The Disco still wants to be the Leatherman multi-tool of SUVs: expensive, solid, useful and reassuring. The quirk of its positioning, which has left it straddling both a premium and mainstream customer base, ought to have limited it – some think it has – but I needed to variously wear muddy wellies and later a tux during our time together and felt right at home in both.
In terms of space in the rear, all three cars qualify as effective family cars (hardly surprising, given their provenance). The X3 has a fair bit more head room than the GLC, but leg room is similarly generous in both.
The Land Rover has a shorter wheelbase but doesn’t feel any less accommodating. Filling its two jump seats – even with small children –
obviously eats into that space, although the Sport is packaged cleverly enough for it all to still
seem like a neat idea.
Boot volume is similarly admirable across the board. The fact that you reportedly get 60 litres more capacity in the GLC than you would in a C-Class wagon gives some indication of the increased practicality (and therefore added value) that is had from choosing the SUV.
Also thrown into the usability bargain is Mercedes’ 4Matic all-wheel drive system. In the case of the 250d driven here, it’s powered by the 201bhp version of the omnipresent 2.1-litre four-cylinder diesel engine, which makes it moderately more powerful than both the Discovery’s 178bhp 2.0-litre Ingenium and BMW’s 188bhp four-pot oil-burner. Away from the mark, that difference shows.
The GLC proves a genuine sub-8.0sec to 60mph prospect, with a standing-start eagerness that not even the famously brisk X3 replicates. The Land Rover lags even further back, the gearing of its own nine-speed auto and a fair bit more kerb weight only contributing to the Ingenium engine’s power deficit. The unit’s refinement issues are hardly downplayed in this company, either.
Mercedes has successfully wrapped its own strident motor in an apparently thicker blanket than normal, its curiously chirpy thrum now consigned to moments of hard acceleration only. The engines in the Discovery Sport and the X3 are noticeably more vocal than that of the GLC, while the British car adds a dose of vibration into the mix.

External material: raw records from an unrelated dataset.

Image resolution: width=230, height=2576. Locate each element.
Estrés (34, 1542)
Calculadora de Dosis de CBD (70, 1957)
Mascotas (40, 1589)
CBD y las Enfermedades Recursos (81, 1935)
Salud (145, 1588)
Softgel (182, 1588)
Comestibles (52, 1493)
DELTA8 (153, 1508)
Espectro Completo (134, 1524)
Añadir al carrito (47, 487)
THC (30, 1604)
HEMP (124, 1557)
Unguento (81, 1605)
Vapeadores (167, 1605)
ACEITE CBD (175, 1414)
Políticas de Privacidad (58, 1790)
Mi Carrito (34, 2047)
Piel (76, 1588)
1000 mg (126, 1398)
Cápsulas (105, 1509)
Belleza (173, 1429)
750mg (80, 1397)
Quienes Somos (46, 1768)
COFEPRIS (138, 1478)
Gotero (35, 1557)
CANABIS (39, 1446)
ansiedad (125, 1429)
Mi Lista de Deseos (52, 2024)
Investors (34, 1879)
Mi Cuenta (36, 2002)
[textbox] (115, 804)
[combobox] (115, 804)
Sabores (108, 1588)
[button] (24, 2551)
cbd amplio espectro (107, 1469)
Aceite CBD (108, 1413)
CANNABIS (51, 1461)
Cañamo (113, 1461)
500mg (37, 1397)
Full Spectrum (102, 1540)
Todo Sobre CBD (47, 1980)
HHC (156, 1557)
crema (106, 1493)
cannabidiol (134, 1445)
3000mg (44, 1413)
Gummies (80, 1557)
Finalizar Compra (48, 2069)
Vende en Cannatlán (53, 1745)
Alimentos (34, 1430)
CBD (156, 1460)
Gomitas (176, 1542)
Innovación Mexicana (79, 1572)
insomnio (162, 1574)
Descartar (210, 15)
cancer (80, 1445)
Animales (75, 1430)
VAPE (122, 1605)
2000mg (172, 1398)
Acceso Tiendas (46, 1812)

The GLC’s pace is a useful ally in modern SUVs, and initially the car seems well primed to exploit it. Compared with its competitors, you sit low in the cabin – so low, in fact, that the model seems a more likely contender for something of the Audi A4 Allroad’s ilk than a Land Rover. The pedals and steering wheel are presented in car-like fashion, too. In the X3, the steering wheel has the girth of a George RR Martin paperback and is tuned for the kind of incisiveness that can be wrung from the front end.